A String Bio ainda procura investidores para expandir sua tecnologia, produzindo, por enquanto, apenas alguns quilos de proteína por mês na unidade de Bengaluru. Fornecedores locais entregam botijões de metano para alimentar as bactérias, que fermentam e produzem tufos úmidos de proteína. Esse substrato passa então por secagem e é enviado para testes por criadores de frango e peixe.
“Você só precisa misturar a proteína com a ração normal e dar aos animais”, explica Subbian, especialista em biologia sintética que se dedica a desenvolver químicos e combustíveis a partir das plantas. “Vamos purificar essa proteína ainda mais, até que ela esteja pronta para o consumo humano”.
Demanda crescente
Criando comida a partir de metano, as empresas dizem que será possível alimentar países emergentes na África, na América do Sul e na Ásia, onde as terras cultiváveis e os recursos dos oceanos estão em declínio.
Para 2050, a previsão é de que a população mundial seja de 9,6 bilhões de pessoas, o que demandará um aumento de 61% na produção de alimentos, segundo a Organização das Nações Unidas para Agricultura e Alimentação (FAO).
Os mercados de gás natural e de farinha de peixe também jogam a favor dos cientistas. Os preços do gás natural nos Estados Unidos despencaram para US$ 1,639 por BTU em março do ano passado, o menor nível desde 1999. Atualmente o BTU está sendo comercializado a US$ 2,923, ainda cerca de 80% abaixo do pico alcançado em dezembro de 2005.
Enquanto isso, o valor da farinha de trigo peruana, uma fonte importante de proteína para criações de gado e camarões, mais que dobrou de seu nível mais baixo (US$ 373,16 por tonelada em junho de 1993), chegando a US$ 1.092,07 a tonelada em junho deste ano, segundo dados do FMI.
“O gás natural está transformando a economia do mundo por causa de seu preço barato, quando comparado com o petróleo e outros hidrocarbonetos”, afirma Shaw. “Não vamos impedir que as pessoas usem farinha de peixe, mas vamos oferecer um substituto sustentável”.
Ezhil Subbian compartilha da visão de futuro de Alan Shaw e se ocupa em encontrar maneiras de fazer isso chegar à mesa dos consumidores.
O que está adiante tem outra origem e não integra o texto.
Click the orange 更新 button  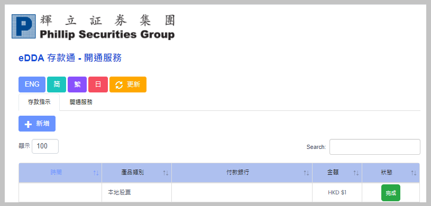tap(128, 85)
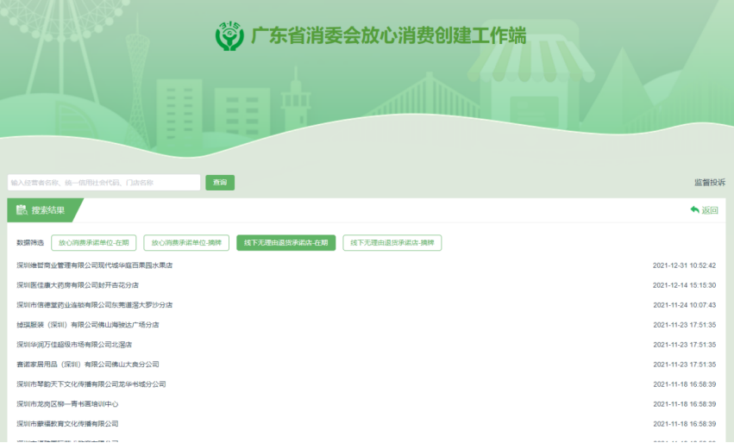Open 蒙福教育文化传播有限公司 entry

(x=67, y=424)
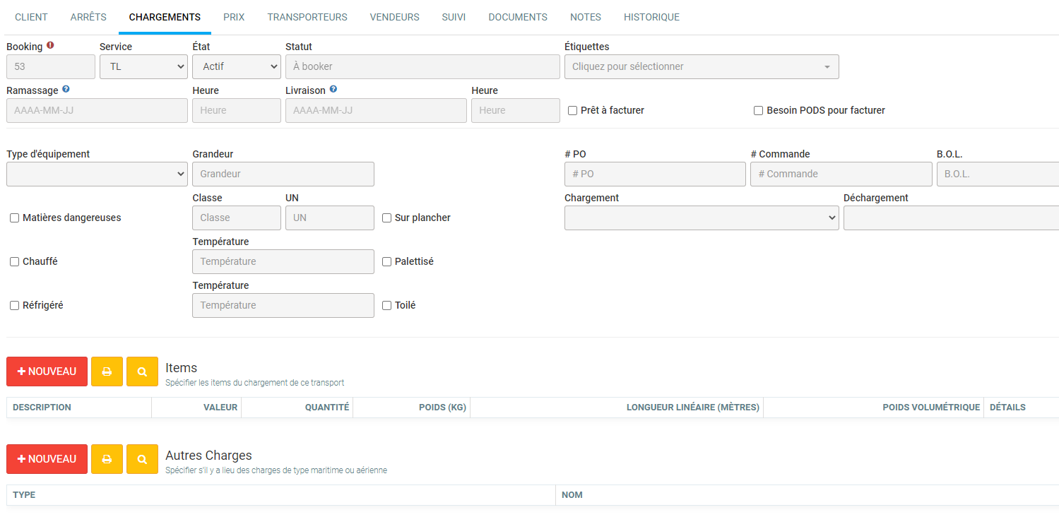The image size is (1059, 529).
Task: Click the print icon in Items section
Action: point(107,372)
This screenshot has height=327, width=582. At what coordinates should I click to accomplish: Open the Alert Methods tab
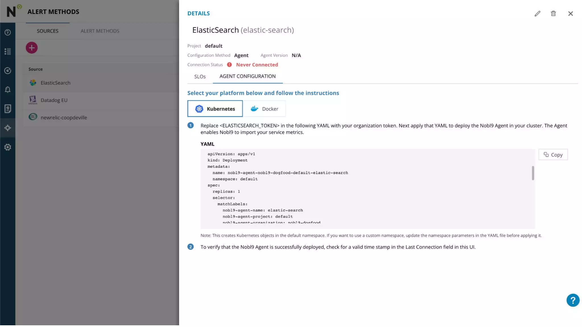click(100, 31)
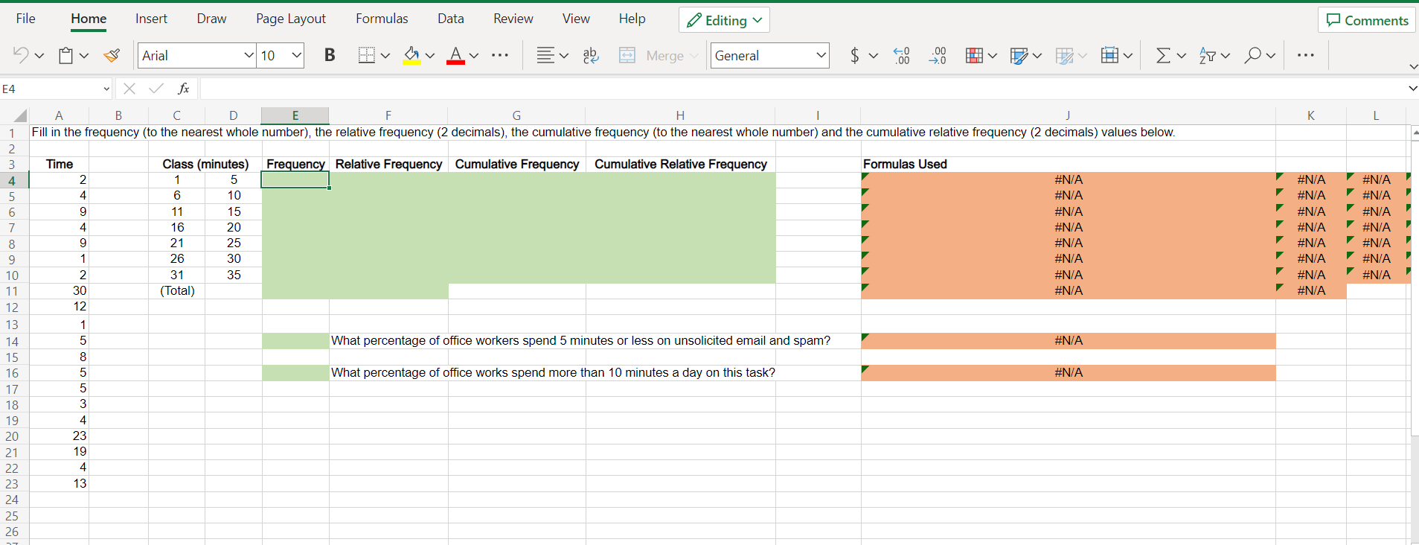Click the Wrap Text icon
Viewport: 1419px width, 545px height.
[x=591, y=55]
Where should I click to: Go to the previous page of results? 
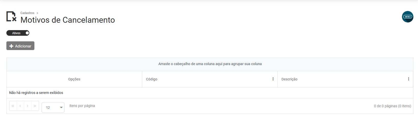[20, 106]
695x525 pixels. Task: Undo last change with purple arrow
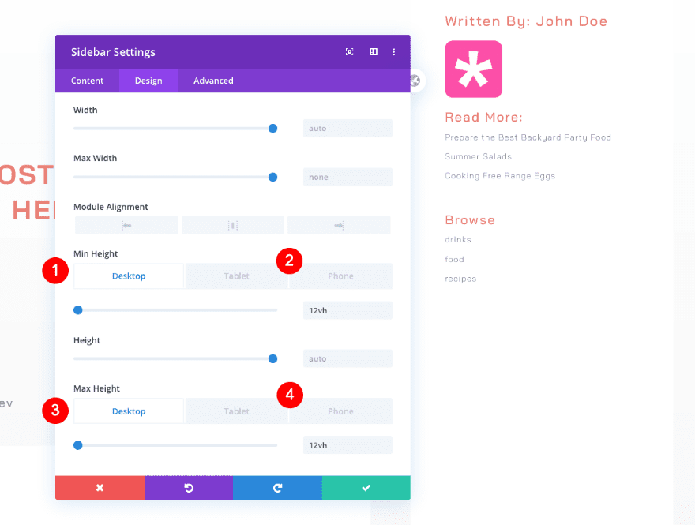tap(189, 488)
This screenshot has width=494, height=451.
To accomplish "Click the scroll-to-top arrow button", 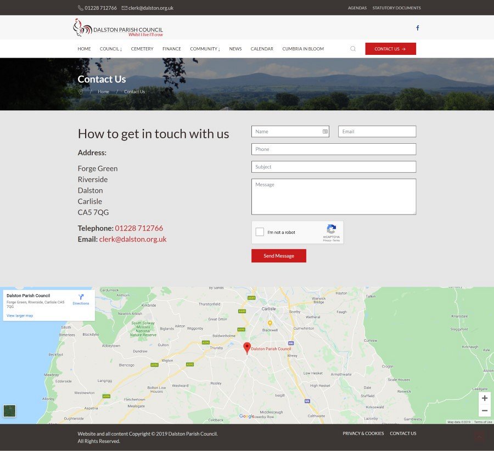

O sabor, diz ela, é parecido com o do Whey Protein (proteína do soro de leite), bastante consumido por fisioculturistas.
“Vamos vender a proteína para quem possa transformá-la em alguma espécie de bife ou peixe, ou quem sabe em tofu, que a gente possa grelhar e comer”, diz Ezhil. Em meio a risos, ela acrescenta: “quando chegarmos lá, precisaremos ter por perto uns bons chefs de cozinha”.